The Senseless Slaughter of Mink, Reviled

Buckethead's cute li'l heartwarmer about cannibalistic mink (below) seemed funny on Friday, but it's Monday and my bile is up. This kind of crap does irreparable damage to the cause of actually reasonable environmental crusades by making us all seem bugfuck crazy.

You see, I am inherently inclined to view favorably the causes of nutball environmentalists. It's part of my bleeding-heart centrism. That's not to say that I endorse them, their means, or their crackpot theories, but I really, really agree that it's a good idea to, for example, reduce fossil fuel emissions worldwide, manage the clearing and cutting of forests, explore alternative fuel solutions, and work towards getting more people to accept a low-animal-product diet as a healthy and tasty alternative.

However, asspots like these here ruin the whole party. In fact, asspots like these are the whole damn party, if you write off (as I do) the birkenstock-and-black-sock "concerned liberal" crowd who write small checks to the WWF, ride in bicycle rallies, compost their trash, and live in small rural college towns. So many of the real environmentalists live on the Chesapeake or in upper Maine, wear gumboots, hunt, log, and trap, and actually see, and give a shit about the actual world we live in. But these guys never make it on the news, because they never blow things up.

When I was in college, the Monkey Wrench Gang and "ecofeminism" was all the rage. Somehow all that stuff just seemed to me to be... how do I put this...bullshit... and left me wary of far-left crusades like environmentalism, campus "free speech" crusades, antiglobalism, and Dennis Kucinich. So much of it is woolly-headed crypto-Marxist claptrap that totally ignores reality in favor of impossible solutions. And we've seen what good Marxism has done for the world.

You know, not to ramble or anything, but I guess this kind of well-meaning mink-slaughter is just the kind of thing you'd expect from a demographic who put Che's sexy mug on tee-shirts and angrily defend Stalin against those slanderers who think murder is a big deal -- "You don't get it! Those were mistakes! We'll get it right next time!" Leaving it unclear whether getting it right means that soon we'll all live in the Worker's Paradise, or soon we'll all be dead. Personally, I'm not sure which would be worse. 

So fuck them. Although shenanigans like this mink-slaughter are only a tragedy for a few mink and some farmers, plenty of environmentalists are more sinister. The San Diego arsonists, tree-spikers, and the rest of their radical ilk are petit terrorists, plain and simple, and they make it really fucking hard for the rest of us concerned citizens to be taken at all seriously. 

Posted by Johno Johno on   |   § 6

§ 6 Comments

1

I hate to be the defender of a group that tends to leap before it looks, but it was not animal rights activists that created the conditions for it to occur.
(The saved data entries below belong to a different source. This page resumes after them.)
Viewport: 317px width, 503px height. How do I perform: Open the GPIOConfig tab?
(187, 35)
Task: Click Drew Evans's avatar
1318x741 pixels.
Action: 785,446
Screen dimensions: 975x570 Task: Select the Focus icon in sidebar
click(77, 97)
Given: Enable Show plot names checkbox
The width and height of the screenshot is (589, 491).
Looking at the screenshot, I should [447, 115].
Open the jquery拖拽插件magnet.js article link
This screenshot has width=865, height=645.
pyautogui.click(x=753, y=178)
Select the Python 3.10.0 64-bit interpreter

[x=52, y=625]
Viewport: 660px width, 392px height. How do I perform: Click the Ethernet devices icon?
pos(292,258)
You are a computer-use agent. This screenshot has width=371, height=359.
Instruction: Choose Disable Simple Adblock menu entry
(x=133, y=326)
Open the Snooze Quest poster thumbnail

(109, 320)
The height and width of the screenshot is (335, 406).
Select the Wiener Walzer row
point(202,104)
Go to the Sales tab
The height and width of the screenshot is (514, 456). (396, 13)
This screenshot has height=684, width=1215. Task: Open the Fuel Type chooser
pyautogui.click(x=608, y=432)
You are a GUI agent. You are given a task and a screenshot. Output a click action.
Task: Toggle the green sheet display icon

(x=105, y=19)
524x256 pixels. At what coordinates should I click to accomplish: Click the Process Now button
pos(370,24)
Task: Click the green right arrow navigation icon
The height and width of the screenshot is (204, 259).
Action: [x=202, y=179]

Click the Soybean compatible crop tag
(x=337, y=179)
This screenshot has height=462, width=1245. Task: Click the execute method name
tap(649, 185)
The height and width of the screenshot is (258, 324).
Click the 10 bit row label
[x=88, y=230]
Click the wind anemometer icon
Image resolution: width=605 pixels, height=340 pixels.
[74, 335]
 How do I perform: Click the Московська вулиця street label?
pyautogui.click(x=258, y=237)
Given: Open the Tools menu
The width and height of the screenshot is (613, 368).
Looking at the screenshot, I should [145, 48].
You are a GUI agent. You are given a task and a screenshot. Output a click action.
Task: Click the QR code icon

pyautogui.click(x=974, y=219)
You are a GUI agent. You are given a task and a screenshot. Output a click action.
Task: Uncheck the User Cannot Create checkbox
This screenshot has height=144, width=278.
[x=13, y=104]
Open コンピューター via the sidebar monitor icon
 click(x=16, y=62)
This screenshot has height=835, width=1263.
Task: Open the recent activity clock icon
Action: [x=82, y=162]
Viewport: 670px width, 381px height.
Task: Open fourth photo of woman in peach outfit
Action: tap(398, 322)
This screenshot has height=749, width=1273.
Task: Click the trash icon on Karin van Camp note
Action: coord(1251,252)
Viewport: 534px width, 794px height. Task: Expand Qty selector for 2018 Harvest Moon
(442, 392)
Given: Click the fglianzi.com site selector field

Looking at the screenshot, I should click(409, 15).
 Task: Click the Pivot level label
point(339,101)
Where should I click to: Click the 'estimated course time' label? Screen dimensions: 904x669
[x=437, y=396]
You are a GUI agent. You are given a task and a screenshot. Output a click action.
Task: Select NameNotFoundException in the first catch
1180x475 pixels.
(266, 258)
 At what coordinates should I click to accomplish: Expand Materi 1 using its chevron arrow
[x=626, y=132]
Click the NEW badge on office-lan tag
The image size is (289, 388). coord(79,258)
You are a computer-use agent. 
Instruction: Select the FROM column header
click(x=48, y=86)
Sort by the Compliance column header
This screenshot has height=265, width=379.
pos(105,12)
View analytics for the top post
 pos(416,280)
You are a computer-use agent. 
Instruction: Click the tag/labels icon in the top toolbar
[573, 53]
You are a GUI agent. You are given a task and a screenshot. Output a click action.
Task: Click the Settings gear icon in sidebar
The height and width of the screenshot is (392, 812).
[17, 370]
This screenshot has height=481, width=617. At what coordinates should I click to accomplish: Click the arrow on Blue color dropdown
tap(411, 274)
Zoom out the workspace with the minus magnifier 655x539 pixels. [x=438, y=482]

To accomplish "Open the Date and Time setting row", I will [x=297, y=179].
Not all animals are "social" in the sense that they spend a lot of time with each other. They live solitarily, grouping only to raise newborns. They are very agressive animals--they will attack larger animals, they will attack each other if there are issues over resources and reproduction. They are fairly territorial. Putting hundreds of minks together in a factory was already an unnatural condition, one that required careful balancing. The animal rights activists who released the minks acted stupidly, but they did not the invent the conditions that brought so many together in one small part of the world--that would foster aggression itself. Furthermore, cannibalism tends to be encouraged by "factory farming" where large numbers of the same species are unnaturally congregated together and create undo stress.

2

NDR,
While I agree with you that it's hard to keep thousands of territorial minks living in close quarters, the article makes it plain that the mink farmers were diligent about keeping filial lines together so that cannibalism wouldn't occur. The release of the mink by the environerds was the precipitator of the mass lunching.

No matter what you think of mink farming (personally, not overly pleased), my point is that environmental activists rarely think through the consequences of their actions, and the means they use to the end they desire. Which results in what we had last week.

3

If the Right wants to talk about "mink killers" as being in any way representative of the left, then we'll start talking about guys who keep Nazi Plates in their cupboards as being representative of the Right.

It's ridiculous. These people are nuts, and they don't represent anybody but themselves.

4

They are representative of the environmental movement, if not of the entire left. And remember Ross, you're a liberal, not a leftist. Just as I am a conservative, but not a right wing fanatic.

5

My point is that the attacking the system of factory farming is an issue separate from the rehabilitation of the animals therein. If this were a cock fighting operation we would be in agreement on the solution: shut it down, imprison the culprits, and euthanize the animals.